2015-02-09

Michel Chapoutier’s venture from the Rhone Valley west to Roussillon produced the Domaine de Bila-Haut label. The basic reds are rustic, wholesome and tasty, while the upper-tier wines reveal more complexity and refinement. One of the latter, in the current vintage, is the Bila-Haut Occultum Lapidem 2013, Côtes du Roussillon Villages Latour de France. Occultum Lapidem means “hidden stone,” and the words occur in the Medieval Latin alchemical motto: Visita Interiora Terrae Rectificando Invenies Occultum Lapidem Veram Medicina, which translates to “Visit the interior of the earth and by purifying (what you find there) you will discover the hidden stone, which is the true medicine.” That’s a heady requirement for a wine to fulfill, but this one does so handily. The vines average 60 years old and are farmed biodynamically. The wines see no new oak or small barriques but ferment using natural yeasts in cement vats and age half in cement and half in 600-liter demi-muid barrels. This is a blend of 50 percent syrah, 40 percent grenache and 10 percent carignan.

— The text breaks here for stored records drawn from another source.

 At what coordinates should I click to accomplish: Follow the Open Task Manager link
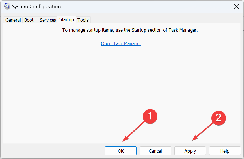[x=121, y=43]
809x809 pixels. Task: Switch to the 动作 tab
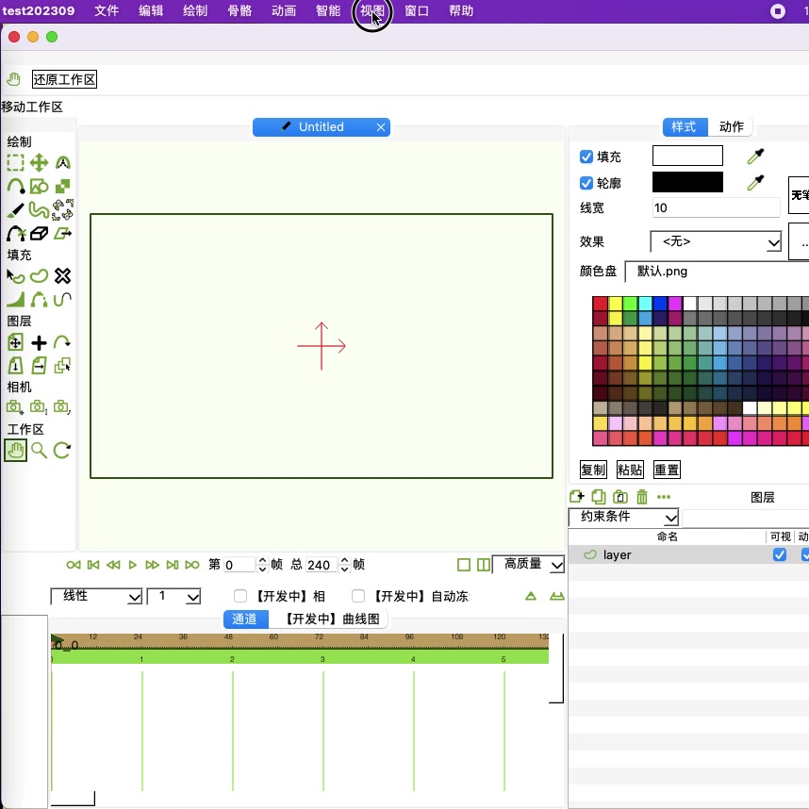click(731, 126)
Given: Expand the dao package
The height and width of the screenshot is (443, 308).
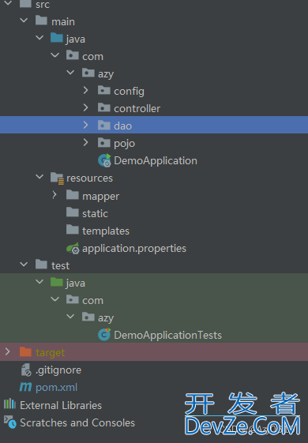Looking at the screenshot, I should tap(85, 125).
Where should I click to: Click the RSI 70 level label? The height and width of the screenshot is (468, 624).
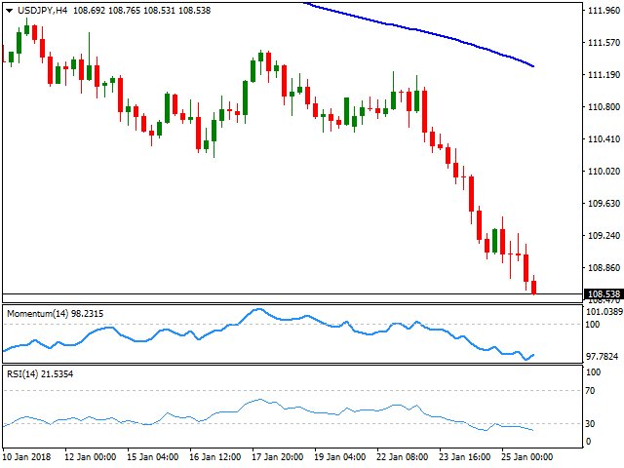pyautogui.click(x=590, y=391)
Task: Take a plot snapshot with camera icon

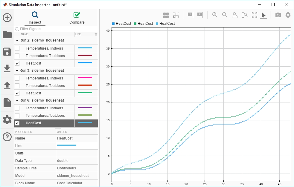Action: coord(278,15)
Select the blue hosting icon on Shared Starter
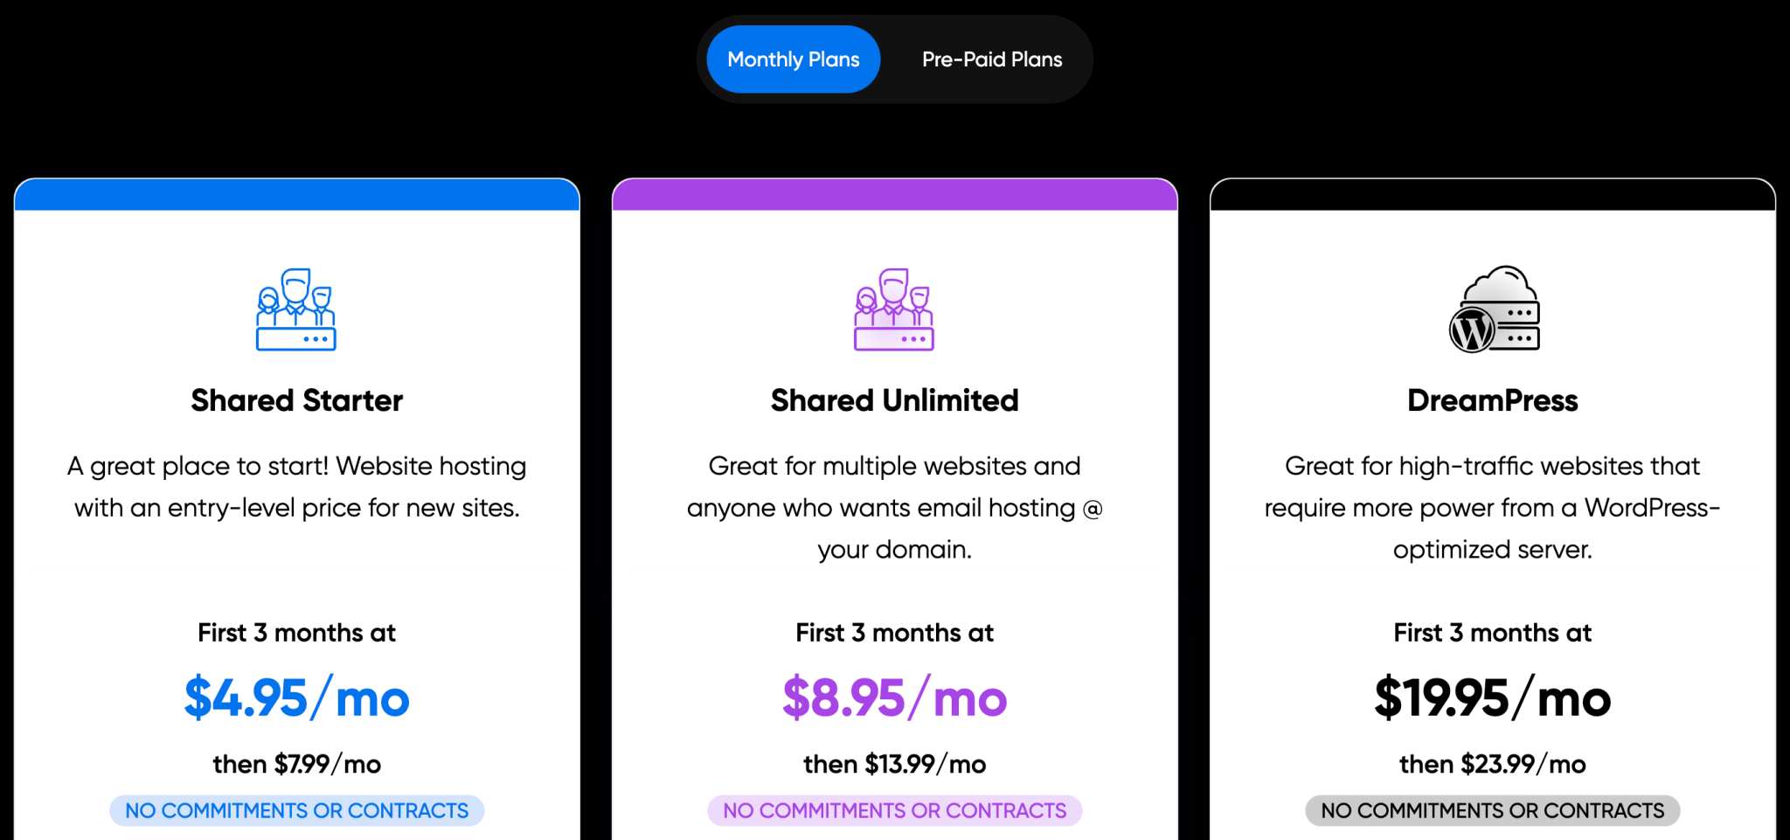The image size is (1790, 840). click(296, 310)
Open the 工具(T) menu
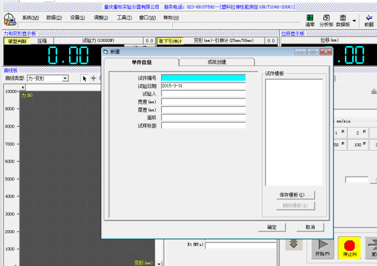This screenshot has width=377, height=266. point(125,18)
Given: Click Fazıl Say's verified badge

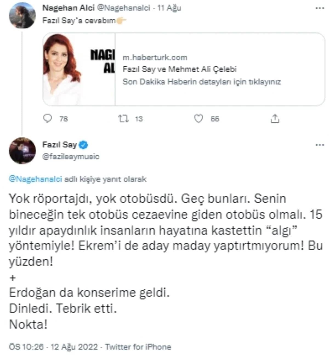Looking at the screenshot, I should click(x=84, y=144).
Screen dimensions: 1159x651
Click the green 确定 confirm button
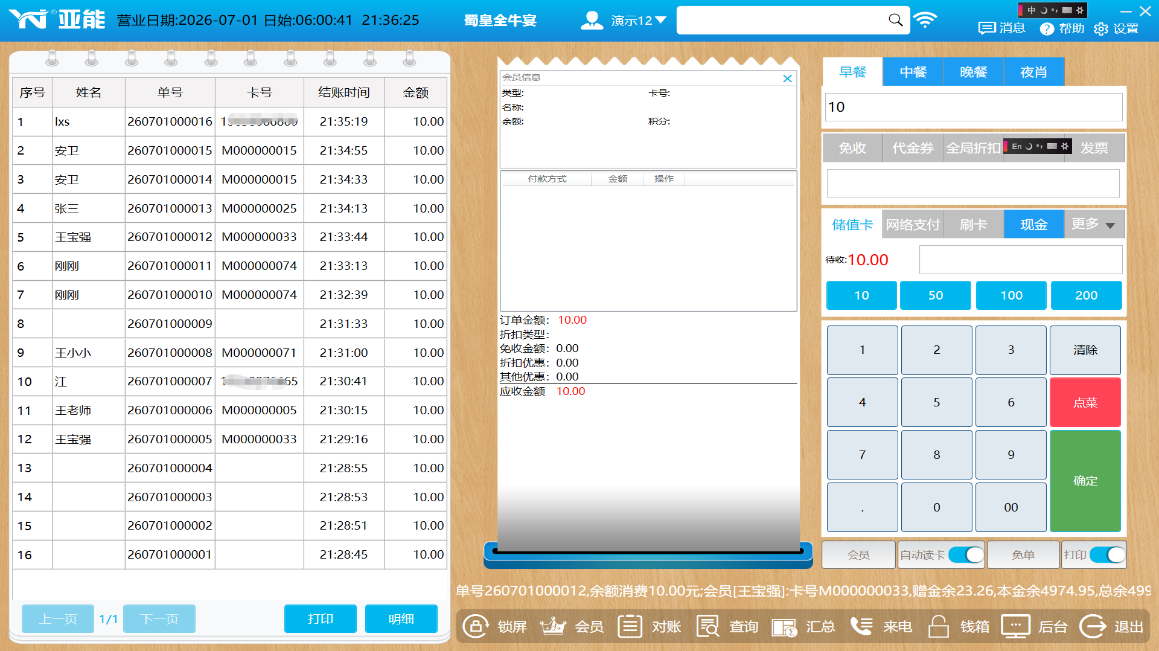(x=1085, y=481)
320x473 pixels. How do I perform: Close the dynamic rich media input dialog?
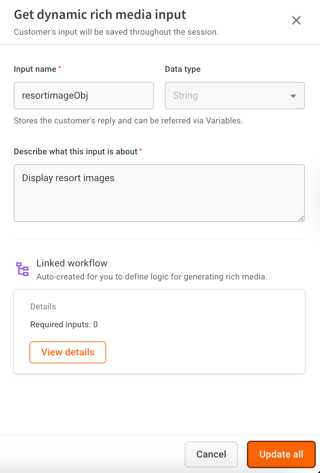tap(296, 21)
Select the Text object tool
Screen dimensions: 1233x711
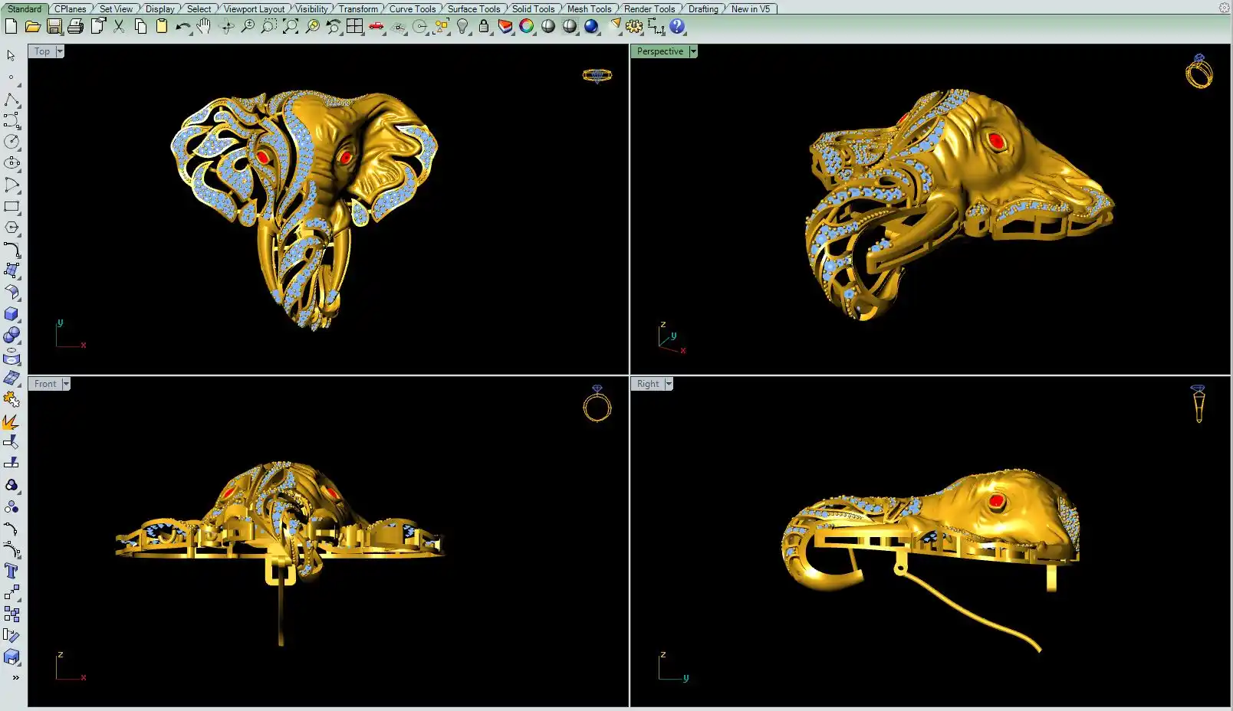coord(12,571)
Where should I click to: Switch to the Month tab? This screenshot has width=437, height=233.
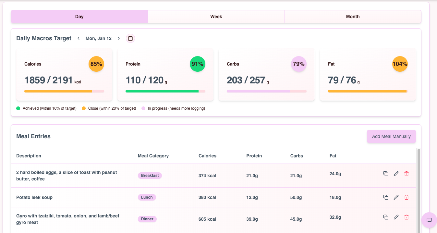(x=353, y=16)
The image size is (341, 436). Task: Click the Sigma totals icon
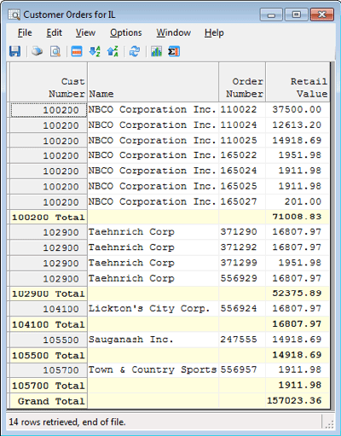point(174,51)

Bila-Haut Occultum Lapidem 2013 offers a dark ruby color with a tinge of magenta. Every element — to be alchemical — you expect from this combination of grapes is present but both intensified and made elegant; the herbal-floral-woodsy qualities are here in notes of sage and rosemary, violets and lavender, sandalwood, allspice and underbrush; fruit falls into the plum, blackberry and blueberry range, with touches ripe and succulent as well as dried and spare, and punctuated by a hint of slightly raspy raspberry; a foundation of leather and loam rounds out the profile, along with hints of iodine, graphite, buoyant but not sharp acidity and mildly dense tannins. All of these factors are melded with a hand so deft that it amounts to artistry. 14 percent alcohol. Drink now through 2018 to 2020. Excellent. About $30.

An R. Stack Selection, HB Wine Merchants, New York. This wine was a sample for review.